Our greatest problem is not the threat of inflation but the under utilization of capacity and wage stagnation that contributes to gross inequality. Unfortunately the trend towards austerity paranoia is exacerbating the problem. We should be addressing these problems through fiscal approaches nut we’ve eschewed that and are stuck with monetary approaches that are only marginally effective.

Posted by MJamison | Report as abusive
 

Where is inflation? Years ago, a man would buy a good leather belt for say $10, and that belt would last at least 20 years. Today, a man buys a cheap, Chinese-made belt for $2, and that belt breaks after six months. Today, the government price statistics only look at the lower cost of the Chinese belt and they record deflation in men’s belts. Over a period of twenty years, the man would need to replace his cheap belt every six months, so he would spend $80 buying 40 “cheap” leather belts versus $10 on the one good belt. Not to mention the extra costs of going to store every six months for a replacement belt plus the extra costs of sending all those broken, cheap belts to landfill. So where is inflation? Certainly it is not in the way that government records its statistics.

Posted by nose2066 | Report as abusive
 

I calculated inflation in Canada over the past 20 years (from the Bank of Canada data) and it was over 40%. In that period, I, like many others, only received a marginal increase in our gross income.
So, those 1.7%’s do add up to big numbers. And it hurts.

Posted by RayGPowell | Report as abusive
 

That’s it.

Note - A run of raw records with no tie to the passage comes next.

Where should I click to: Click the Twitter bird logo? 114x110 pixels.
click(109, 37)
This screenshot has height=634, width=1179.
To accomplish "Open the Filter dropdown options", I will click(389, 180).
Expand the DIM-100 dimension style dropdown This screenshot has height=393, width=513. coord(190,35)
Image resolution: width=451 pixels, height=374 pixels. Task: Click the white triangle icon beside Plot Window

I’m going to create a list of standard groceries and get the price once a month, perhaps at two different supermarkets, to get the real inflation numbers.

I damn near had a heart attack the last trip in the price jumps in only 6 weeks.

Posted by EvPv | Report as abusive
 

Besides the real costs of goods going up far more than what the government numbers would suggest, most of the inflation is sitting in creditor reserves. Until money creation that has been authorized by the fed is lent by the banks, it’s not officially part of the money supply. The fact that lending has been tight has largely been the hedge against inflation. Once the economy has the appearance of health, and the risks of lending are perceived to be diminished, trillions of dollars that have already been created over the last few years will officially enter the money supply.

I’m sure they’ll once again change the way inflation is calculated to show a lower than actual inflation rate, since the dollars health is largely a matter of perception management.

Posted by Jameson4Lunch | Report as abusive
 

Like most people housed in the Ivory tower, you have become a believer of cooked numbers. In reality, you do not buy gasoline, and shop for groceries or else your article would have different content. Paychecks yield less value every year…what would call that?